## [TASK]
Your answer should be the records, restated word for word.

Collected data
* * *
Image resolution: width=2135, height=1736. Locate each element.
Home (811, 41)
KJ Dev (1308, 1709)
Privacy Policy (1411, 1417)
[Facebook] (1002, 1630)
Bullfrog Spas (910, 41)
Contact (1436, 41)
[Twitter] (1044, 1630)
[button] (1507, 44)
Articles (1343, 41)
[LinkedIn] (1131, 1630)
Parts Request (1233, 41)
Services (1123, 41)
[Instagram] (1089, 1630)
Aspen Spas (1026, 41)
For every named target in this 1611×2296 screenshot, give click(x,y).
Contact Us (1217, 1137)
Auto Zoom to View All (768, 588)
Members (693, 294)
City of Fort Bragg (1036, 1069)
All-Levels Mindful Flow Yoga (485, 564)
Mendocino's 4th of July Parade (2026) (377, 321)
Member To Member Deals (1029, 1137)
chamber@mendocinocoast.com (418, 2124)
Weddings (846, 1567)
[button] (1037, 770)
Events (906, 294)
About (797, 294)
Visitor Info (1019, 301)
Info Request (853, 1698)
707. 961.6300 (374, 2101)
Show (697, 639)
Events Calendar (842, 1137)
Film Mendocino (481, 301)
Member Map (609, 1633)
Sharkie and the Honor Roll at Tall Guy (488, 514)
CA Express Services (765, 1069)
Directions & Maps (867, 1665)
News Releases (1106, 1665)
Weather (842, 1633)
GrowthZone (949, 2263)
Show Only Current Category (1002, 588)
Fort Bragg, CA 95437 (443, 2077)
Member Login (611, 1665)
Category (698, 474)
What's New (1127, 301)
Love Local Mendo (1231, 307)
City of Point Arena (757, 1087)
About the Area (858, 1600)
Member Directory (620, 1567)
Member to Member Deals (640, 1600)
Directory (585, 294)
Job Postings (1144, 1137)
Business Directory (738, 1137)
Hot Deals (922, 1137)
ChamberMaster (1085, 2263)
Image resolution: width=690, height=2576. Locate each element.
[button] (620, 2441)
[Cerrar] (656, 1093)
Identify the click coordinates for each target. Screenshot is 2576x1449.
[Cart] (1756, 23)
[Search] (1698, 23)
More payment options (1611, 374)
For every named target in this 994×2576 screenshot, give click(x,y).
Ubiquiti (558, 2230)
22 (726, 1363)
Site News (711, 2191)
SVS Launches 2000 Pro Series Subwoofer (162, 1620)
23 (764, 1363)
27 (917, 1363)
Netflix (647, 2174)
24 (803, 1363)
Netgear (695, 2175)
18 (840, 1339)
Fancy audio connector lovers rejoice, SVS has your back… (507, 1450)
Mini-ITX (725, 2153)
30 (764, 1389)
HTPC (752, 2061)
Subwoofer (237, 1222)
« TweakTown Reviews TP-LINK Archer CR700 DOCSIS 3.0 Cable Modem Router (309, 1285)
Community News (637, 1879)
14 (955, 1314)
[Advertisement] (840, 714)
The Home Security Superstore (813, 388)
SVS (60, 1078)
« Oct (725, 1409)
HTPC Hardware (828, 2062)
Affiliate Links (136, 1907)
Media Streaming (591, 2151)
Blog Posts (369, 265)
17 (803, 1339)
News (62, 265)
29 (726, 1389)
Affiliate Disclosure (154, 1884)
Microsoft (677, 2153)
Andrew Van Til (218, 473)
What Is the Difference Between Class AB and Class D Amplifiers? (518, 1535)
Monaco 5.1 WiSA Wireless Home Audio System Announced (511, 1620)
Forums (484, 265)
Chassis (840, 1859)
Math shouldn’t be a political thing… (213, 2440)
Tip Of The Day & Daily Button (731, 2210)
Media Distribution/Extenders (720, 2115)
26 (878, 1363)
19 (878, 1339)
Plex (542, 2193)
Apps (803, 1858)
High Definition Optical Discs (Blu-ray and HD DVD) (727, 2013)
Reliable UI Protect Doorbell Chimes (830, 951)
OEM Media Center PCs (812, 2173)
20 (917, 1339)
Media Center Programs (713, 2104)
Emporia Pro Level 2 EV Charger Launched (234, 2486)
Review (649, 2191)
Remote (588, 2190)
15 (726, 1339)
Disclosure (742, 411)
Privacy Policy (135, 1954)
* * *
## [ANSWER SPACE]
Image resolution: width=2135, height=1736. Locate each element.
Home (811, 41)
KJ Dev (1308, 1709)
Privacy Policy (1411, 1417)
[Facebook] (1002, 1630)
Bullfrog Spas (910, 41)
Contact (1436, 41)
[Twitter] (1044, 1630)
[button] (1507, 44)
Articles (1343, 41)
[LinkedIn] (1131, 1630)
Parts Request (1233, 41)
Services (1123, 41)
[Instagram] (1089, 1630)
Aspen Spas (1026, 41)
For every named target in this 1611×2296 screenshot, give click(x,y).
Contact Us (1217, 1137)
Auto Zoom to View All (768, 588)
Members (693, 294)
City of Fort Bragg (1036, 1069)
All-Levels Mindful Flow Yoga (485, 564)
Mendocino's 4th of July Parade (2026) (377, 321)
Member To Member Deals (1029, 1137)
chamber@mendocinocoast.com (418, 2124)
Weddings (846, 1567)
[button] (1037, 770)
Events (906, 294)
About (797, 294)
Visitor Info (1019, 301)
Info Request (853, 1698)
707. 961.6300 (374, 2101)
Show (697, 639)
Events Calendar (842, 1137)
Film Mendocino (481, 301)
Member Map (609, 1633)
Sharkie and the Honor Roll at Tall Guy (488, 514)
CA Express Services (765, 1069)
Directions & Maps (867, 1665)
News Releases (1106, 1665)
Weather (842, 1633)
GrowthZone (949, 2263)
Show Only Current Category (1002, 588)
Fort Bragg, CA 95437 (443, 2077)
Member Login (611, 1665)
Category (698, 474)
What's New (1127, 301)
Love Local Mendo (1231, 307)
City of Point Arena (757, 1087)
About the Area (858, 1600)
Member Directory (620, 1567)
Member to Member Deals (640, 1600)
Directory (585, 294)
Job Postings (1144, 1137)
Business Directory (738, 1137)
Hot Deals (922, 1137)
ChamberMaster (1085, 2263)
Image resolution: width=690, height=2576. Locate each element.
[button] (620, 2441)
[Cerrar] (656, 1093)
Identify the click coordinates for each target. Screenshot is 2576x1449.
[Cart] (1756, 23)
[Search] (1698, 23)
More payment options (1611, 374)
For every named target in this 994×2576 screenshot, give click(x,y).
Ubiquiti (558, 2230)
22 (726, 1363)
Site News (711, 2191)
SVS Launches 2000 Pro Series Subwoofer (162, 1620)
23 (764, 1363)
27 (917, 1363)
Netflix (647, 2174)
24 (803, 1363)
Netgear (695, 2175)
18 (840, 1339)
Fancy audio connector lovers rejoice, SVS has your back… (507, 1450)
Mini-ITX (725, 2153)
30 (764, 1389)
HTPC (752, 2061)
Subwoofer (237, 1222)
« TweakTown Reviews TP-LINK Archer CR700 DOCSIS 3.0 Cable Modem Router (309, 1285)
Community News (637, 1879)
14 (955, 1314)
[Advertisement] (840, 714)
The Home Security Superstore (813, 388)
SVS (60, 1078)
« Oct (725, 1409)
HTPC Hardware (828, 2062)
Affiliate Links (136, 1907)
Media Streaming (591, 2151)
Blog Posts (369, 265)
17 (803, 1339)
News (62, 265)
29 (726, 1389)
Affiliate Disclosure (154, 1884)
Microsoft (677, 2153)
Andrew Van Til (218, 473)
What Is the Difference Between Class AB and Class D Amplifiers? (518, 1535)
Monaco 5.1 WiSA Wireless Home Audio System Announced (511, 1620)
Forums (484, 265)
Chassis (840, 1859)
Math shouldn’t be a political thing… (213, 2440)
Tip Of The Day & Daily Button (731, 2210)
Media Distribution/Extenders (720, 2115)
26 (878, 1363)
19 (878, 1339)
Plex (542, 2193)
Apps (803, 1858)
High Definition Optical Discs (Blu-ray and HD DVD) (727, 2013)
Reliable UI Protect Doorbell Chimes (830, 951)
OEM Media Center PCs (812, 2173)
20 (917, 1339)
Media Center Programs (713, 2104)
Emporia Pro Level 2 EV Charger Launched (234, 2486)
Review (649, 2191)
Remote (588, 2190)
15 (726, 1339)
Disclosure (742, 411)
Privacy Policy (135, 1954)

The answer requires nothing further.